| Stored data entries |
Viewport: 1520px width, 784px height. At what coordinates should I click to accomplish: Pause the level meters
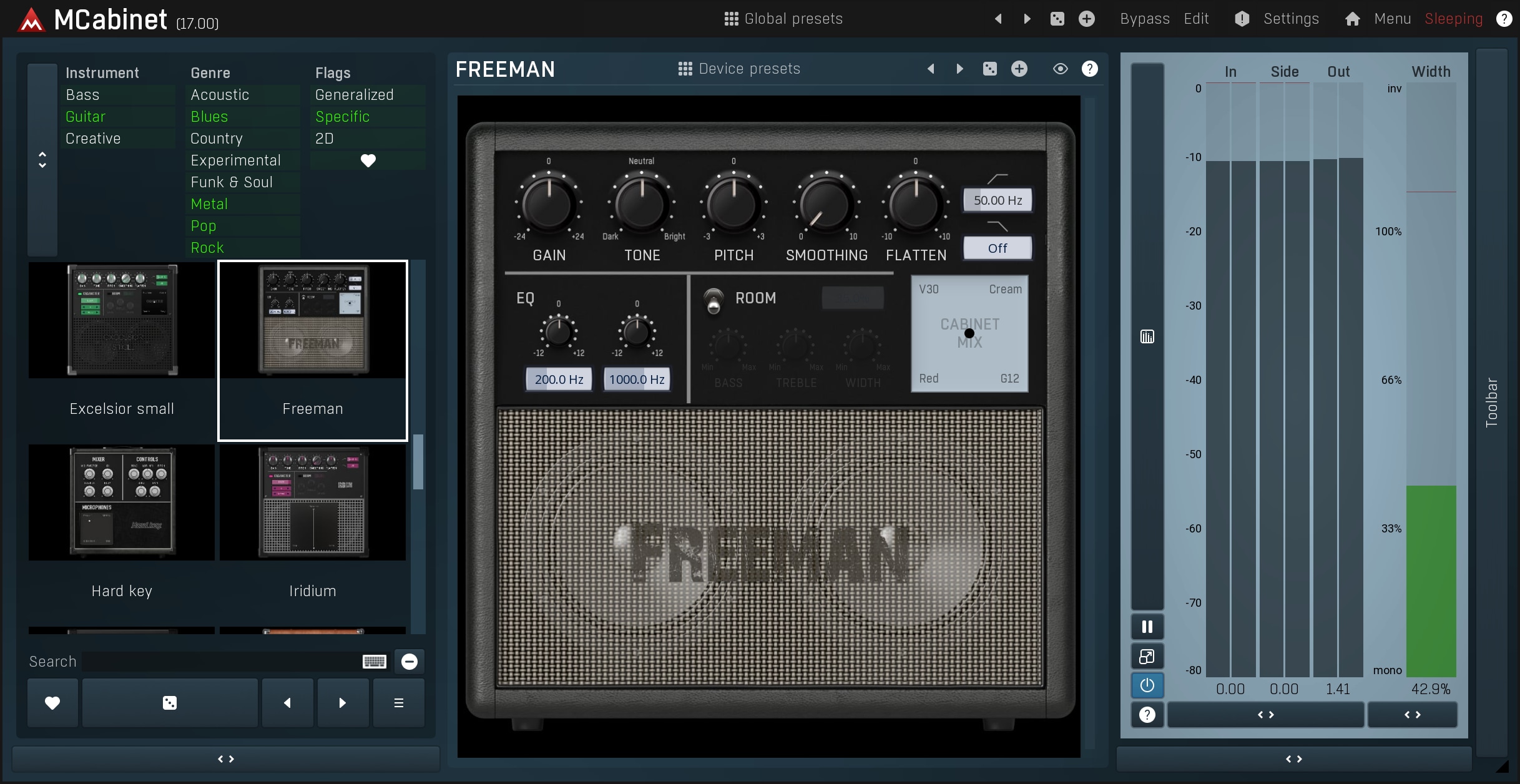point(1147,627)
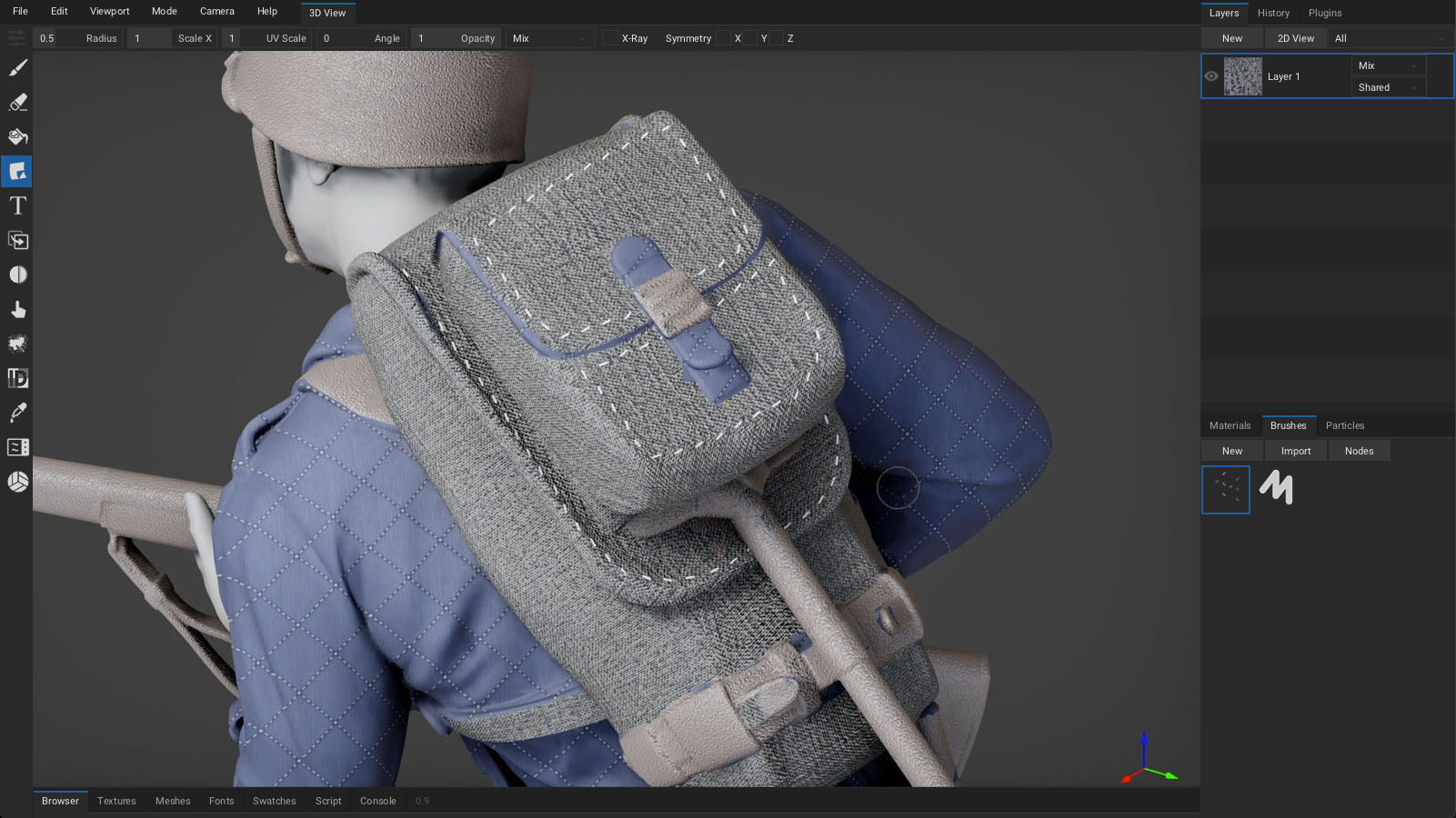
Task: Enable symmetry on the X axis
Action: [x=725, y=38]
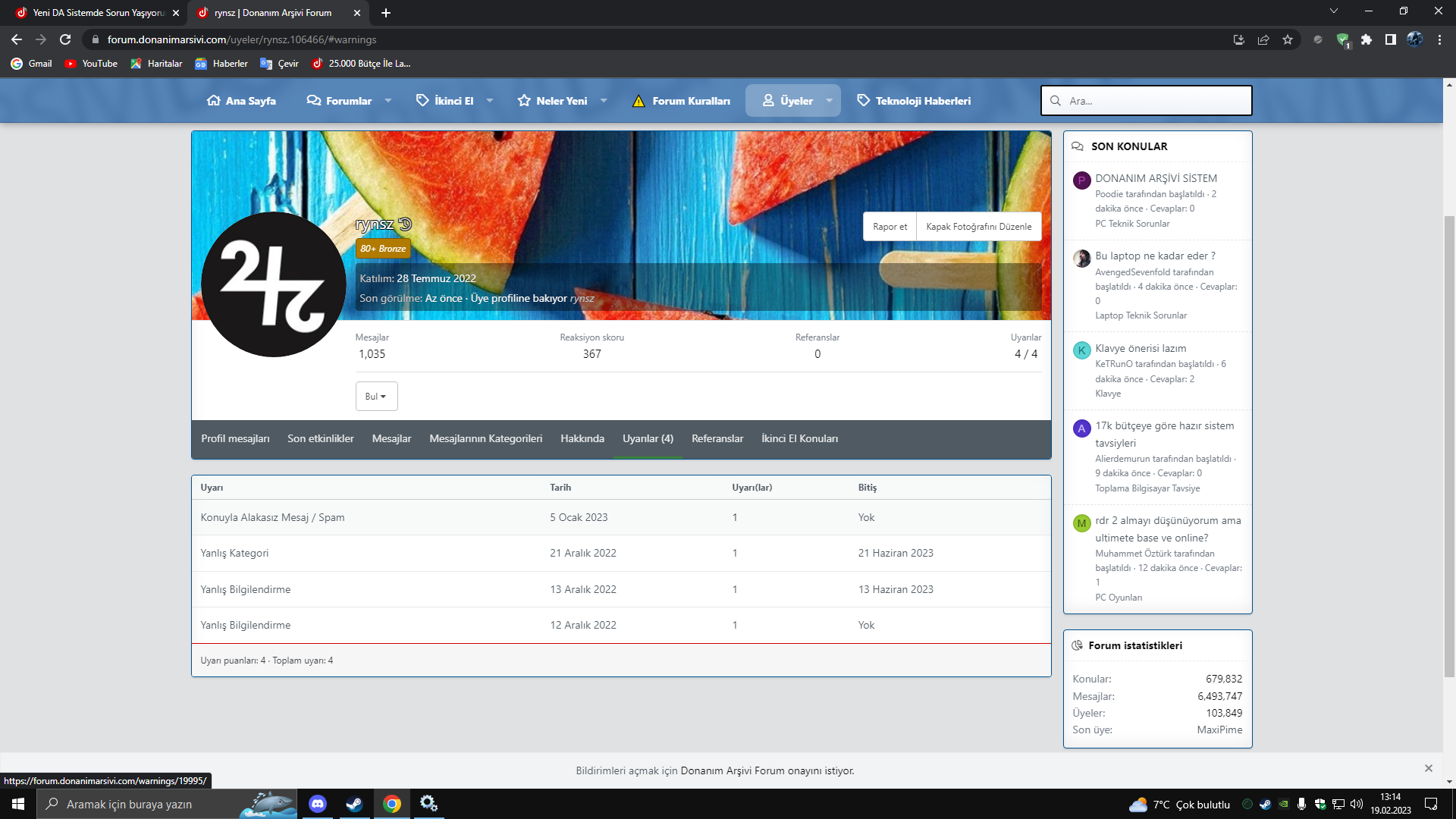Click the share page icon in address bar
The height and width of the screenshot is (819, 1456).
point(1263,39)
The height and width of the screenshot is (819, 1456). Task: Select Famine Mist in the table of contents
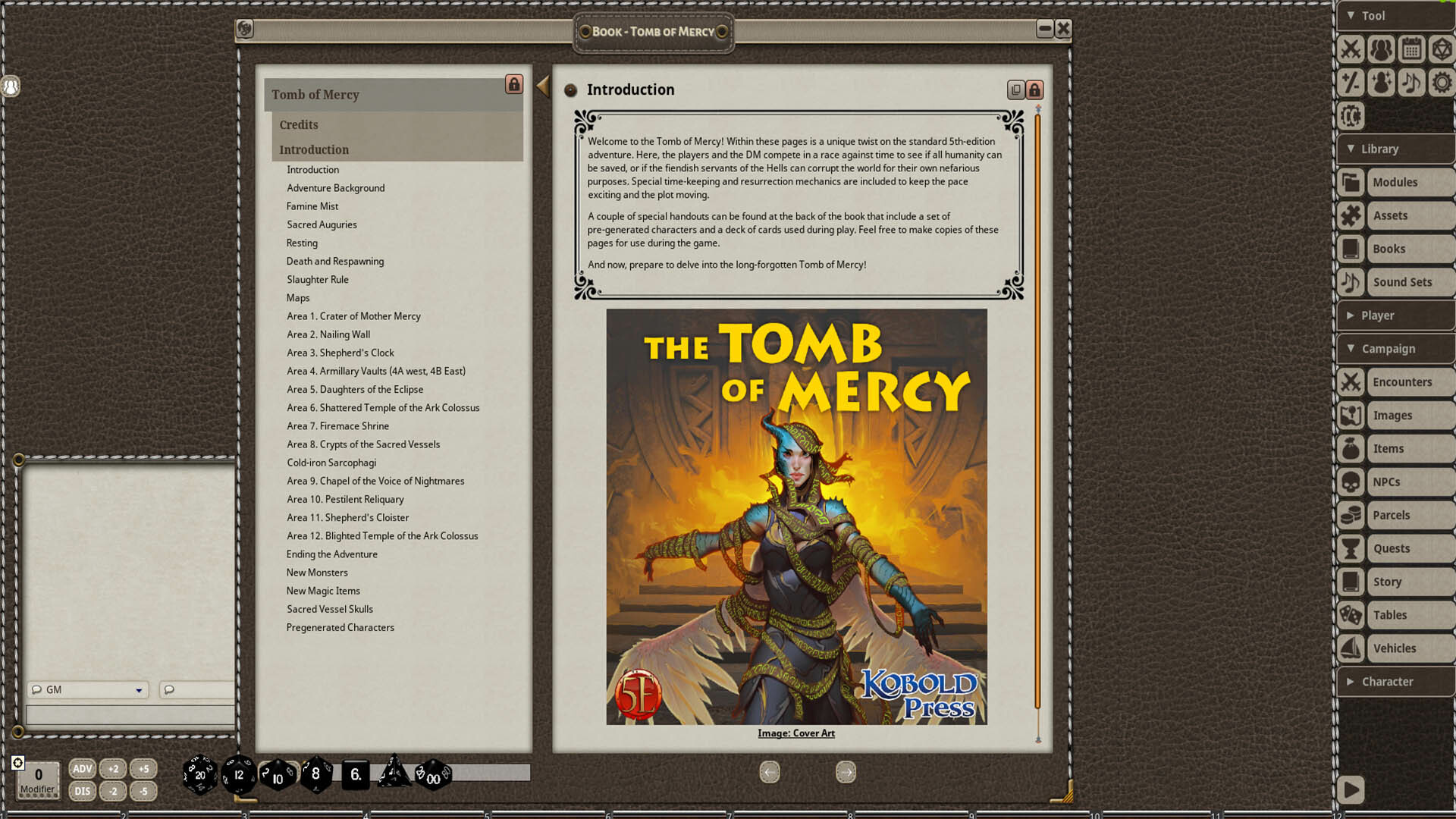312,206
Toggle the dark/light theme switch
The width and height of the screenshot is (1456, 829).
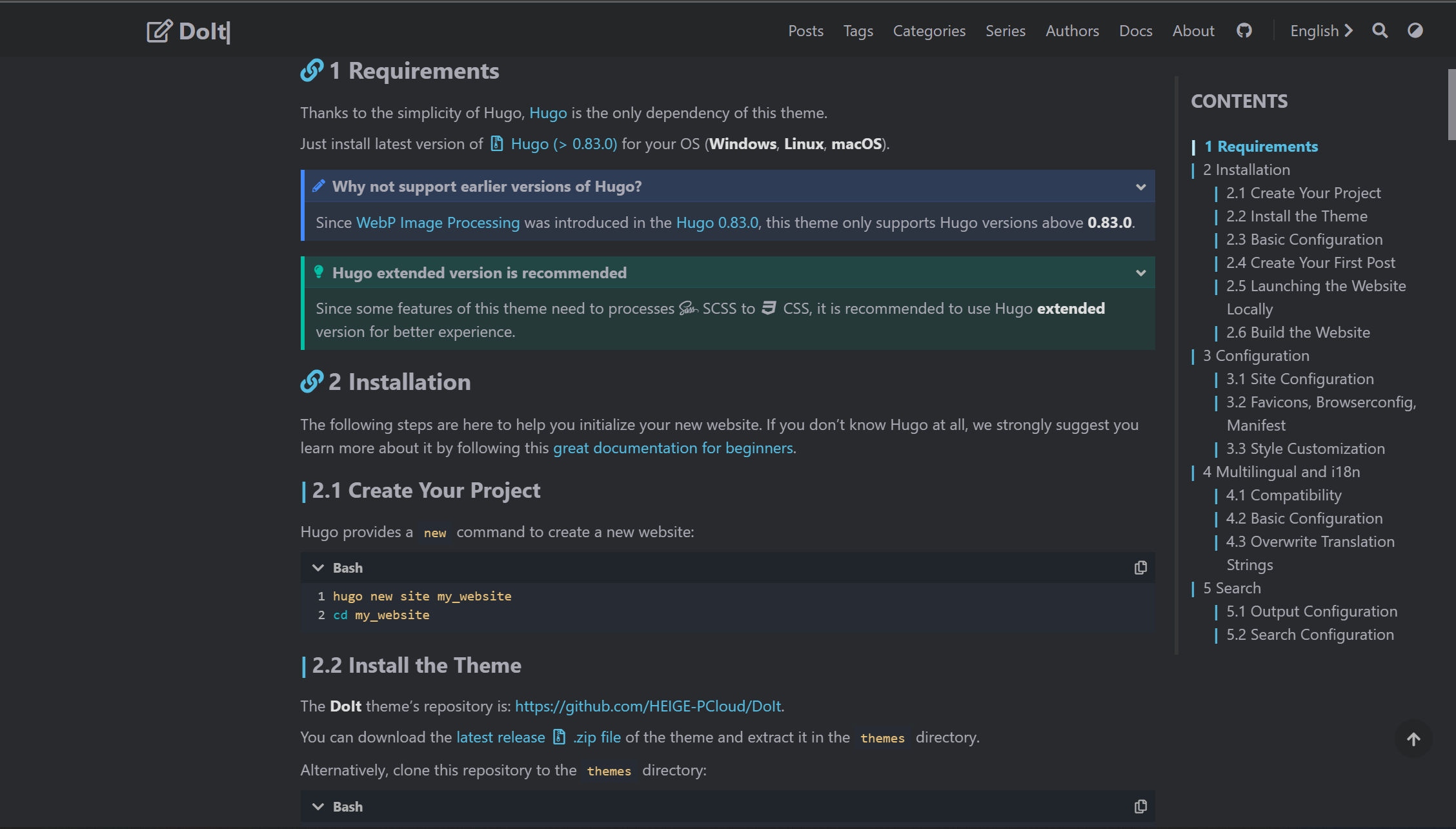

| WORK ORDER |
Provide an exact copy of the records, excluding every picture.

| EXPECTED OUTPUT |
Viewport: 1520px width, 784px height. At what coordinates should I click to accomplish: Pause the level meters
point(1147,627)
Task: Enable symmetry on the X axis
Action: [x=725, y=38]
Click the share page icon in address bar
The height and width of the screenshot is (819, 1456).
point(1263,39)
The height and width of the screenshot is (819, 1456). Task: Select Famine Mist in the table of contents
312,206
Toggle the dark/light theme switch
The width and height of the screenshot is (1456, 829).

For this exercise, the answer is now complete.